* Exercise
The lines to print run from the top of the material below to the line with "The height and width of the screenshot is (783, 1000).", inclusive; please copy them exactly, without pictures.
%%
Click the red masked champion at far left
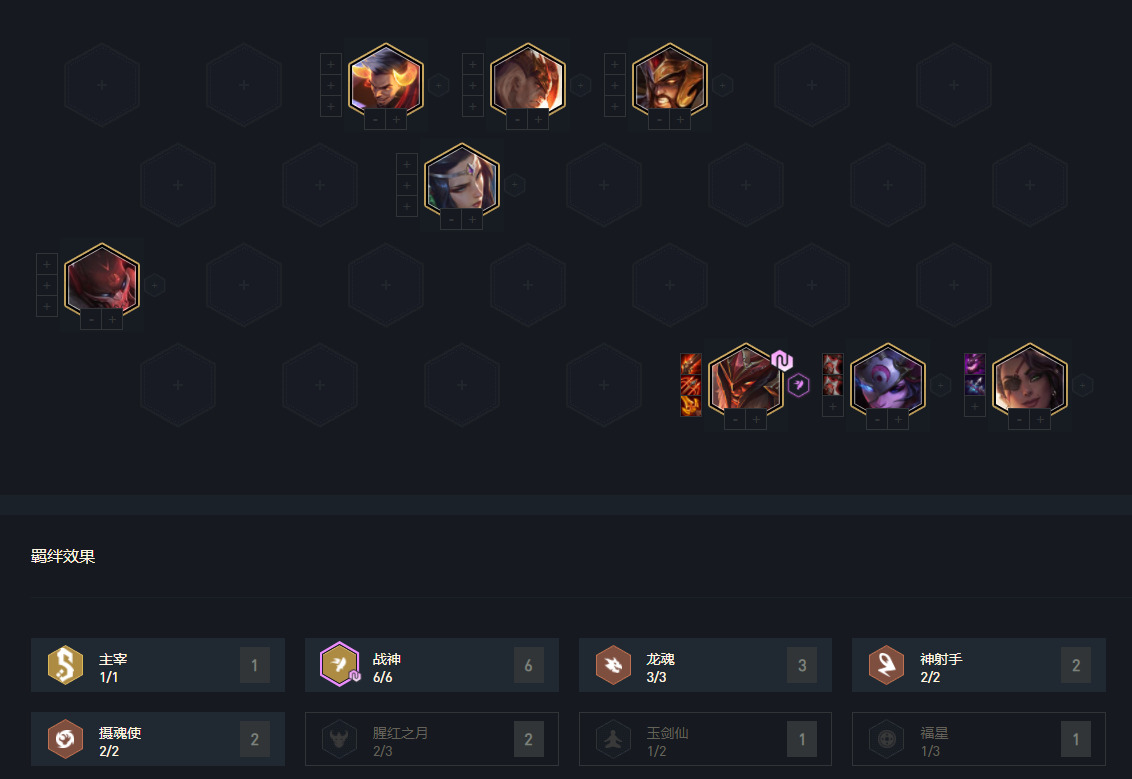The height and width of the screenshot is (779, 1132). [102, 281]
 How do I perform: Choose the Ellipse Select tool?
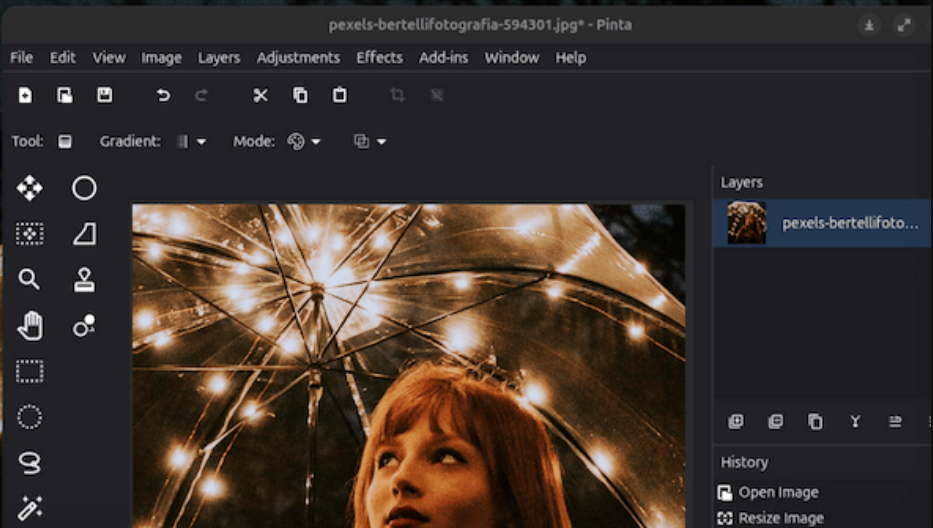pyautogui.click(x=30, y=417)
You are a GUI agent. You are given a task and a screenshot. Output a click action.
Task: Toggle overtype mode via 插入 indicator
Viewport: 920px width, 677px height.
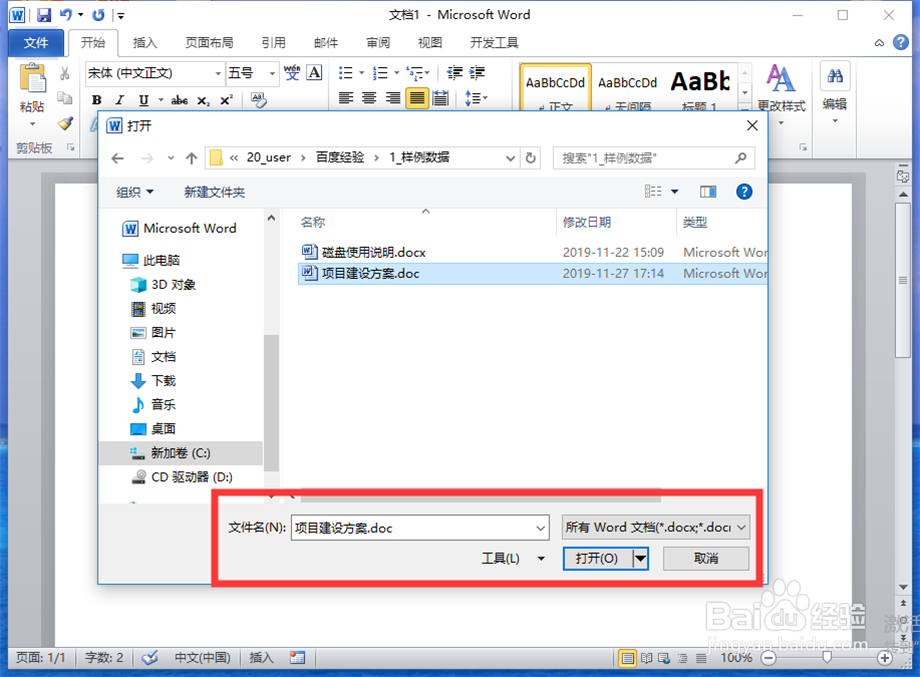click(x=260, y=657)
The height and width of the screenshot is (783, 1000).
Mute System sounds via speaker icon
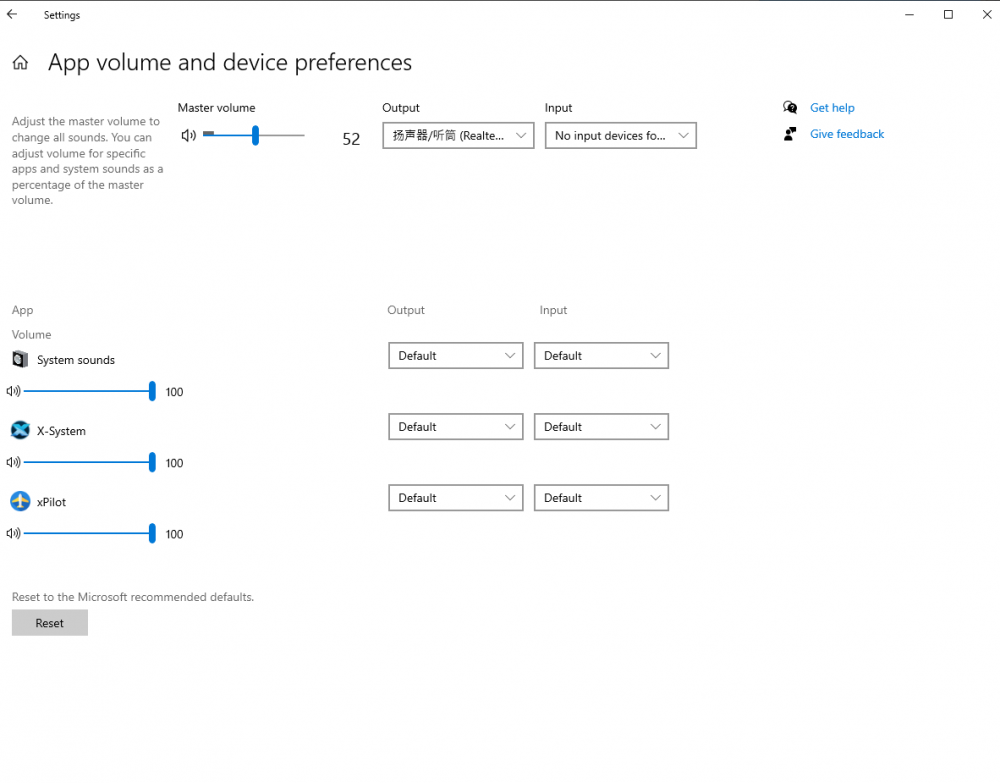tap(14, 392)
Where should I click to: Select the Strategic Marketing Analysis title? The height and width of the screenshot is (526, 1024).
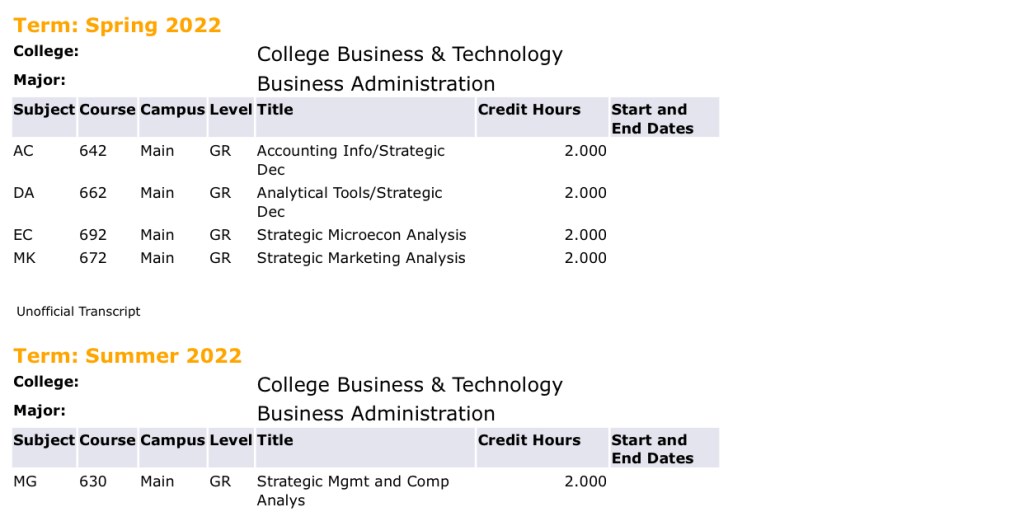click(361, 258)
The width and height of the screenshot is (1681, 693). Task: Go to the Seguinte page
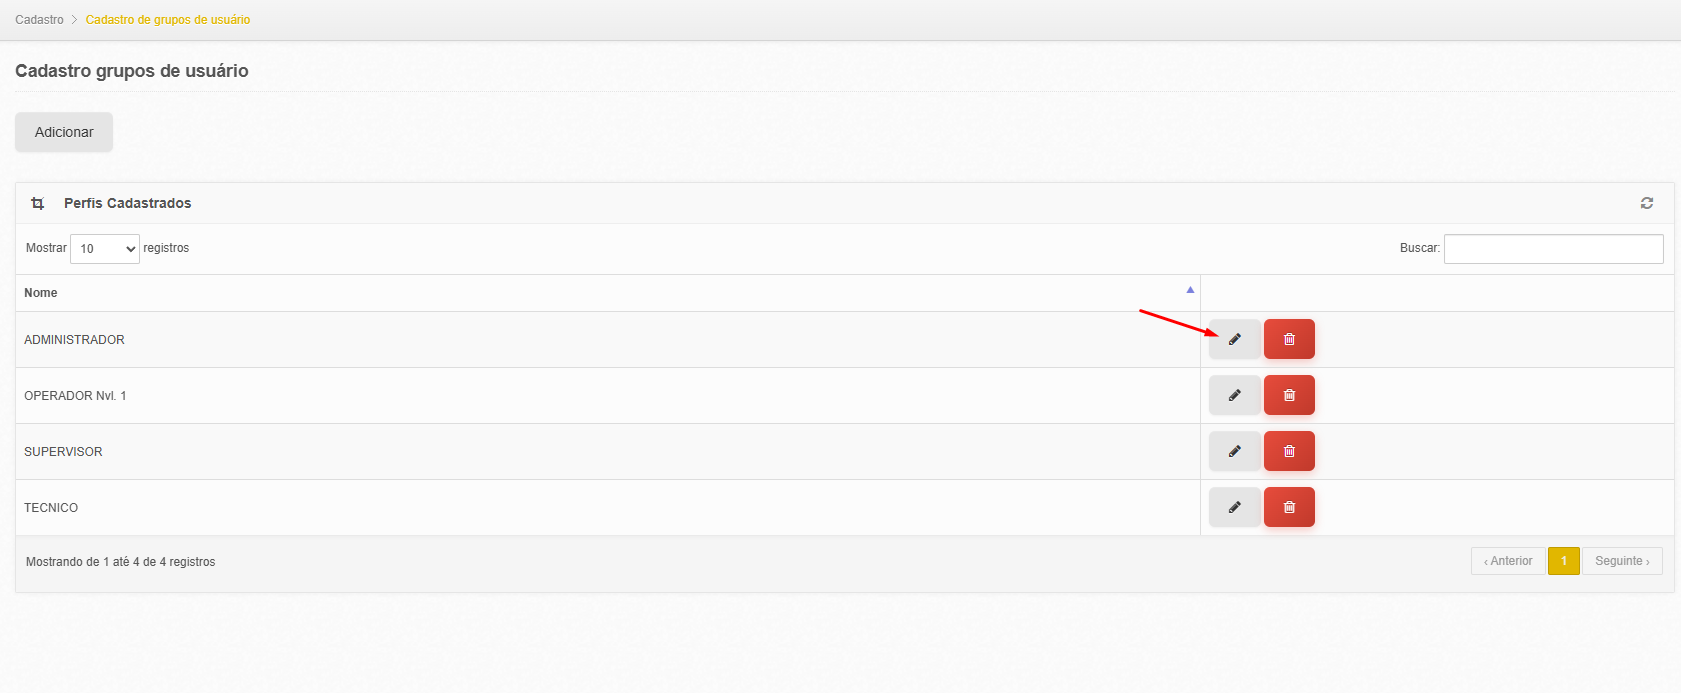pos(1622,561)
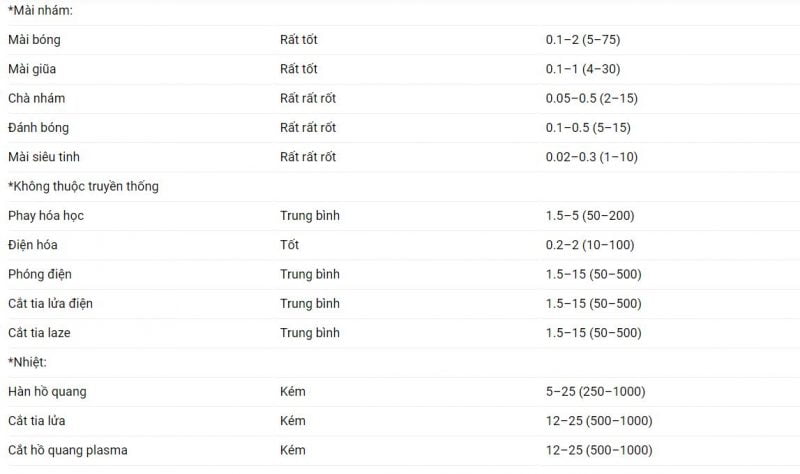
Task: Click the "Cắt hồ quang plasma" process name
Action: [67, 450]
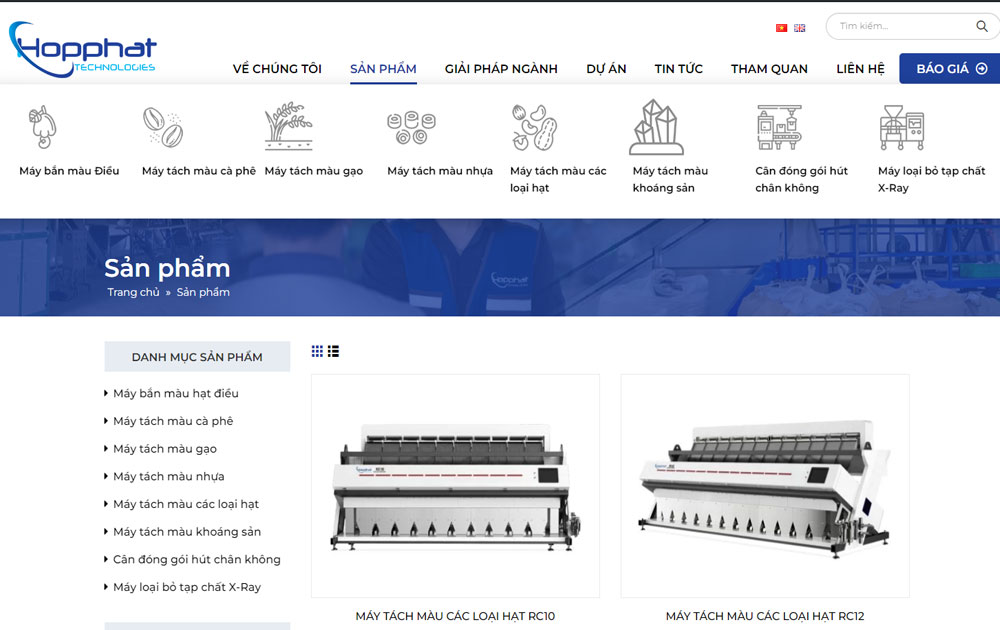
%%
* Result of this exercise
Click the red masked champion at far left
The height and width of the screenshot is (779, 1132). [102, 281]
 How do I perform: Choose the Ellipse Select tool?
pyautogui.click(x=30, y=417)
You are a GUI agent. You are given a task and a screenshot. Output a click action.
Task: Toggle overtype mode via 插入 indicator
Viewport: 920px width, 677px height.
click(x=260, y=657)
The height and width of the screenshot is (783, 1000).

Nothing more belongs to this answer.